[Data excerpts]
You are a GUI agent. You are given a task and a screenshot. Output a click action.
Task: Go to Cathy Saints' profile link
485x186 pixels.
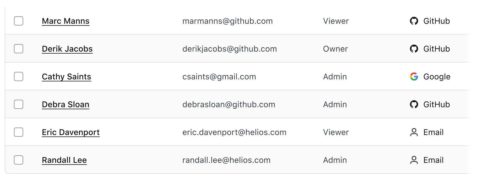[x=66, y=76]
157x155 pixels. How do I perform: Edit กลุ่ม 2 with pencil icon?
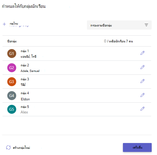(x=142, y=67)
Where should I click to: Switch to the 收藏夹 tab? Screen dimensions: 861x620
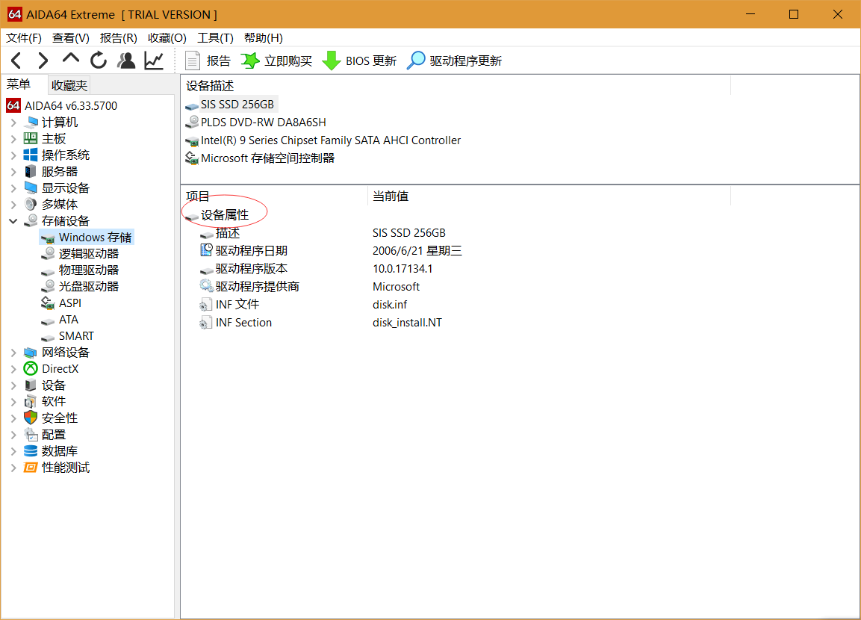click(x=69, y=85)
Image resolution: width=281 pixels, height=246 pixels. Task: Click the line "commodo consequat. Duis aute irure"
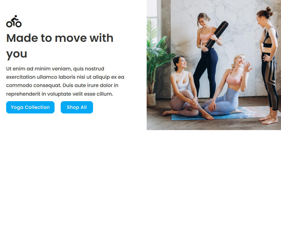coord(62,85)
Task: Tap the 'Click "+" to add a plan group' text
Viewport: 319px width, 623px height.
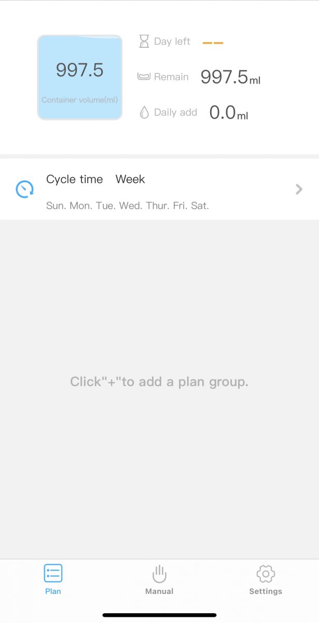Action: point(159,382)
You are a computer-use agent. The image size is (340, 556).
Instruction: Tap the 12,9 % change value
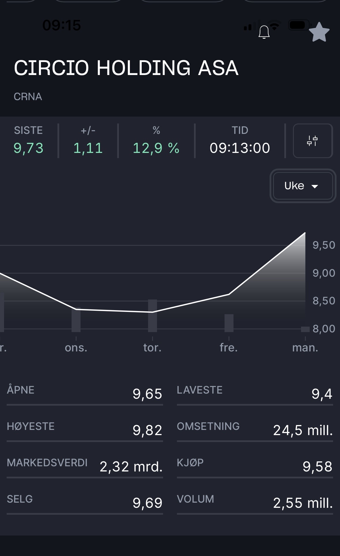pyautogui.click(x=156, y=148)
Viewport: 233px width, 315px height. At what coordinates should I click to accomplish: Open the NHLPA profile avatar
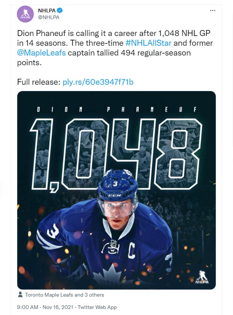pos(26,14)
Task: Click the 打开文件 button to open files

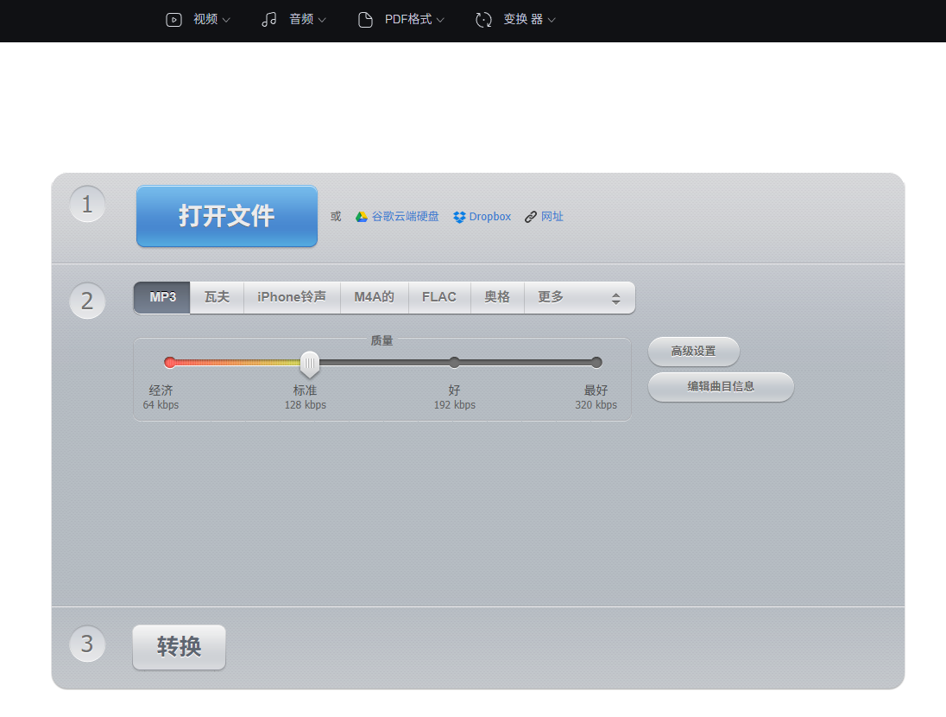Action: point(226,216)
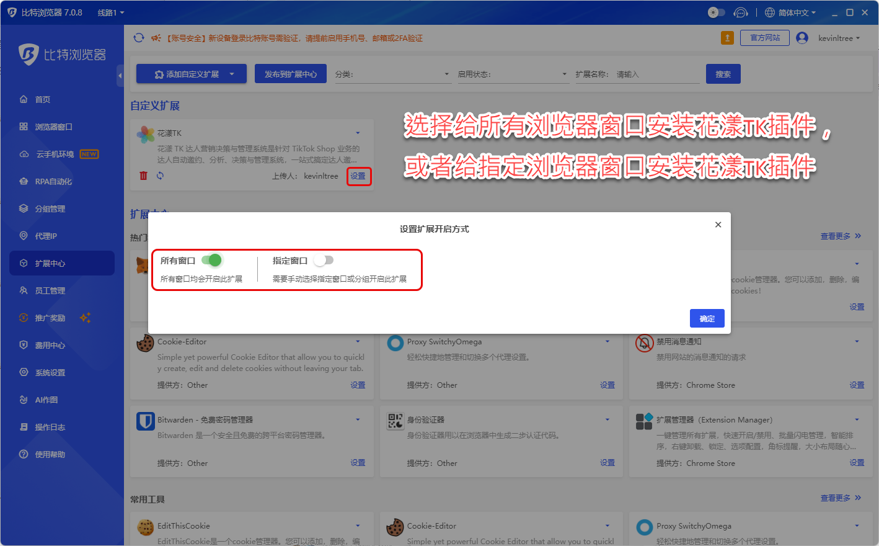
Task: Open the customer service headset icon
Action: tap(740, 12)
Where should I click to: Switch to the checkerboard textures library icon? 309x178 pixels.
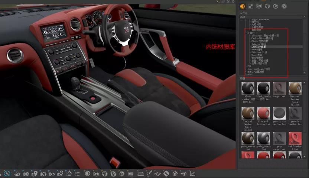(251, 6)
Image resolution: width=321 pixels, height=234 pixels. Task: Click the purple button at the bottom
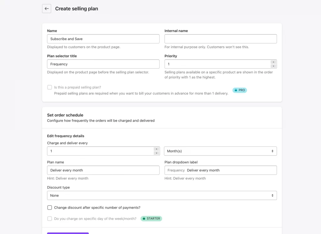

- _Work item_:
Which lines in the records above include the word "agent"? Copy them out.

- _Solution to the exercise_:
You are a GUI agent. You are given a task and a screenshot. Output a click action.
You are a computer-use agent. The image size is (340, 556).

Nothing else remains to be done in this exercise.